Contagious By Jonah Berger

Certain stories are more contagious, and certain rumors are more infectious. Some products get a good deal of word of mouth, while others go unmentioned. What causes certain products, ideas, and behaviors to be talked about more? This book provides cutting-edge science about how word of mouth and social transmission work. And how you can leverage them to make your products and ideas succeed.




• Virality isn’t born, it’s made.

• There are six principles of contagiousness: products or ideas that contain social currency and are triggered, emotional, public, practically valuable, and wrapped into stories.

Social currency: make your customers feel good and give them something to brag about.

Trigger: associate your brand with something that people will encounter often.

Emotion: The key is to use emotions to connect with your customers, so they will feel strongly about your brand and share it. High arousal emotions like awe, humor, and even anger can be very effective in spurring people to act.

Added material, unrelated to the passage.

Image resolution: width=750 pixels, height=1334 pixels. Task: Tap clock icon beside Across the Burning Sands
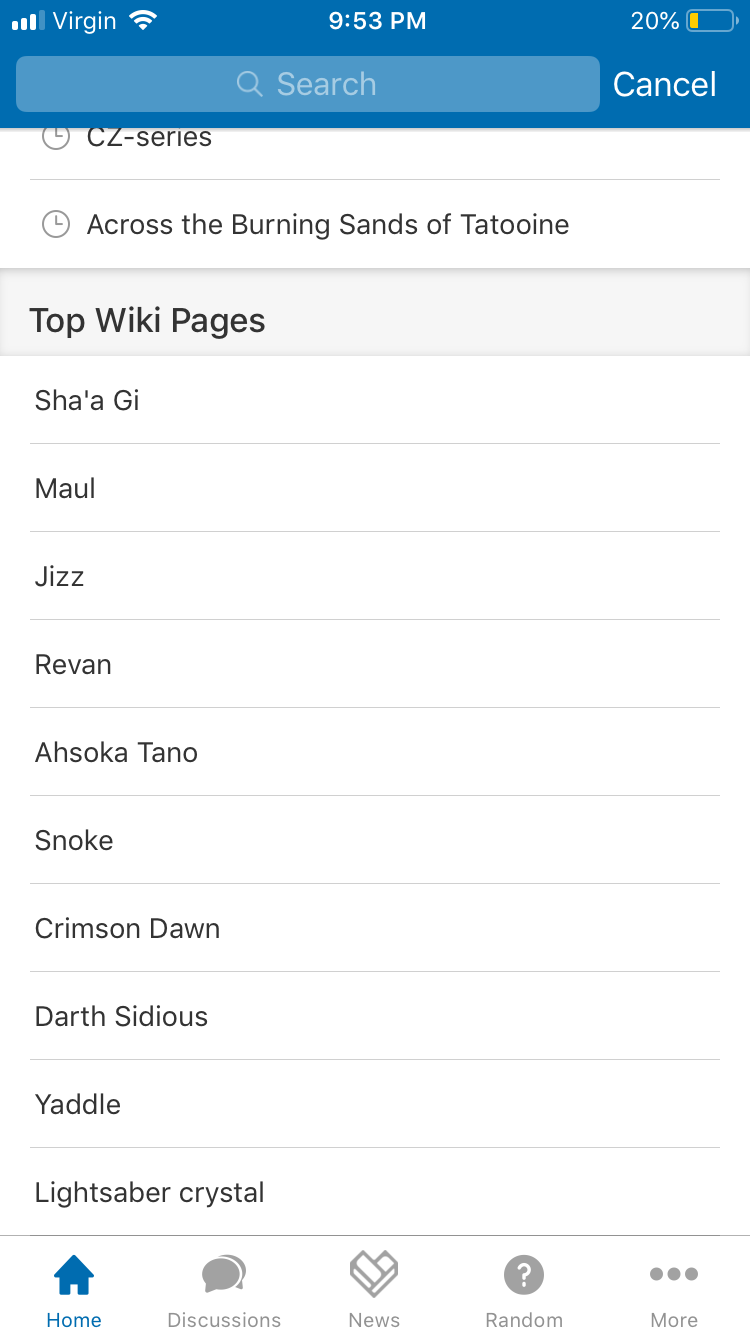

Public: Make your brand visible so that people will notice it and want to follow it. If they feel a connection with your brand, then they’ll also want to express it as a form of social currency.

Practical Value: Offer useful tips to help your customers get better at what they’re doing.

Stories: Embed your brand message within a compelling story/narrative.

• Word of mouth is the primary factor behind 20 to 50% of all purchasing decisions.

• Research finds that only 7% of word of mouth happens online.

• A five-star review on leads to approximately twenty more books sold than a one-star review.

• The mere fact that something isn’t readily available can make people value it more and tell others to capitalize on the social currency of knowing about it or having it.

• Emphasize what’s remarkable about a product or idea and people will talk.